SUPPLIED ENTRIES.

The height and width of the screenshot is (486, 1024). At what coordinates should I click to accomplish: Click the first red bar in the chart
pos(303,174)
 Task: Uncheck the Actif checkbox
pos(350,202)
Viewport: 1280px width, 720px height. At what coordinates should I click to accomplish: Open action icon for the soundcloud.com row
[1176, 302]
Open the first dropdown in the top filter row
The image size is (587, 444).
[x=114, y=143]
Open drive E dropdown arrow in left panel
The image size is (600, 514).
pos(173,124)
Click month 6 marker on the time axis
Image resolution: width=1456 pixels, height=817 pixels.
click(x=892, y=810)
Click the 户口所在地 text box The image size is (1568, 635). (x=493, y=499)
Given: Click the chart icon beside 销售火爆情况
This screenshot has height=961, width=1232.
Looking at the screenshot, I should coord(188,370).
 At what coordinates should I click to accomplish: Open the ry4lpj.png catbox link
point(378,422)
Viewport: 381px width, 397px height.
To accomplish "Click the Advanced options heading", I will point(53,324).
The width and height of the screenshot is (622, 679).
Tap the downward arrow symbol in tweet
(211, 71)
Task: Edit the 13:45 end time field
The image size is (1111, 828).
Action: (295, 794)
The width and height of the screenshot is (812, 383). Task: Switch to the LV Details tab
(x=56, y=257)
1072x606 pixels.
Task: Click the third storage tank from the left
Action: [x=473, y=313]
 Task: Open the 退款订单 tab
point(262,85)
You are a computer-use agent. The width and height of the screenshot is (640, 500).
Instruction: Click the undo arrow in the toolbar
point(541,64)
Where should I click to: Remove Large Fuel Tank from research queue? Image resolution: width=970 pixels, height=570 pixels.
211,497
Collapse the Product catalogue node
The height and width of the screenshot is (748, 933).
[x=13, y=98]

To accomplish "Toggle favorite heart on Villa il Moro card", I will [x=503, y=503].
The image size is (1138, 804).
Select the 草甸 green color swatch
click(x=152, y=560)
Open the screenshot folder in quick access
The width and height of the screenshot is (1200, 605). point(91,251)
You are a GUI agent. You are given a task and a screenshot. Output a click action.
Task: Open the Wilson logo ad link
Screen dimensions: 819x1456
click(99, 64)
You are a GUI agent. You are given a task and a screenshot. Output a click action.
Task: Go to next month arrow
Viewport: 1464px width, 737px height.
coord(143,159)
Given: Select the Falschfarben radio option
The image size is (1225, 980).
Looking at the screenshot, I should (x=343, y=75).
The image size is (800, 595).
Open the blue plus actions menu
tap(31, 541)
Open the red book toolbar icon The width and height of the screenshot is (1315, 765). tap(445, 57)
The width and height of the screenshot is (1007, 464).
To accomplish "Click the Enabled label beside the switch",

TASK. Every line in the data that holds the string "will" should be returned.

RESPONSE.
To accomplish "Click the Advanced options heading", I will point(53,324).
To accomplish "Toggle favorite heart on Villa il Moro card", I will [x=503, y=503].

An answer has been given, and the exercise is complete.